Functional characterization of a GH62 family α-L-arabinofuranosidase from Eupenicillium parvum suitable for monosaccharification of corncob arabinoxylan in combination with key enzymes.

Corncob rich in arabinoxylan is an important raw material widely used in bio-refinery. Complete saccharification of arabinoxylan depends on the synergism of different enzymes including α-L-arabinofuranosidase (ABF). This study aimed to investigate the functional characteristics of a new ABF EpABF62A belonging to glycoside hydrolase (GH) 62 family from the fungus Eupenicillium parvum, and to explore its potential in the saccharification of corncob arabinoxylan.
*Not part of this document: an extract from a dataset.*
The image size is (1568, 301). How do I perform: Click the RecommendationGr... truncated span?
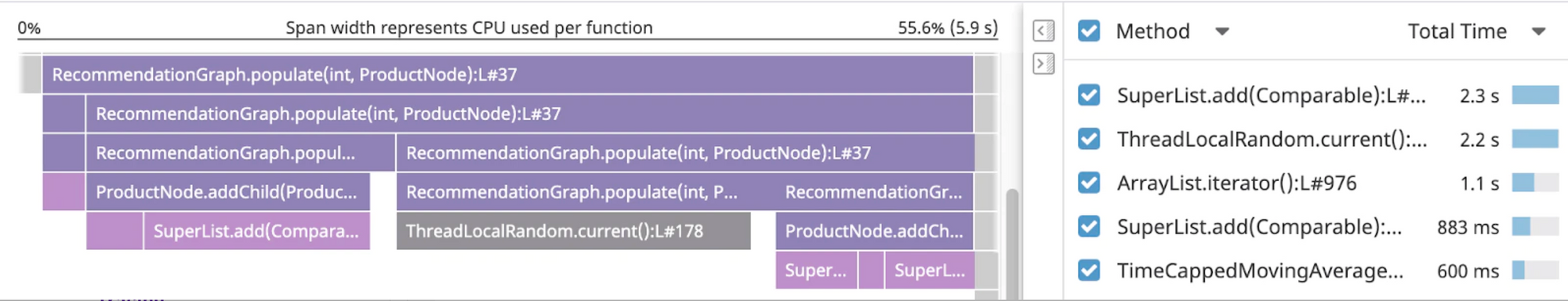pyautogui.click(x=874, y=192)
The recombinant EpABF62A showed high activity against wheat arabinoxylan and rye arabinoxylan, with the optimal temperature of 55 °C and pH of 4.5. The protein contains an N-terminal cellulose-binding domain family 1 (CBM_1) domain, and displayed a 59.5% absorption rate to phosphoric acid swollen cellulose. Regioselectivity analysis indicated that the enzyme selectively removed α-1,2 or α-1,3 linked arabinofuranosyl residues on mono-substituted xylose residues on arabinoxylan. Corncob arabinoxylans (CAX1 or CAX2) with different (low or high) branching degrees were extracted from the raw material by alkaline hydrogen peroxide pretreatment and graded ethanol precipitation. Single EpABF62A removed 69.5% or 67.1% arabinose from CAX1 or CAX2, respectively. EpABF62A combined with a GH10 xylanase, a GH43 β-D-xylosidase and a GH67 α-glucuronidase released 75.0% or 64.5% xylose from CAX1 or CAX2, respectively. The addition of the four hemicellulases enhanced the saccharification the solid fraction of the pretreated corncob by the commercial cellulase Cellic® CTec2, and the conversion ratios of glucose, xylose and arabinose were up to 94.0%, 91.8% and 82.6%, respectively.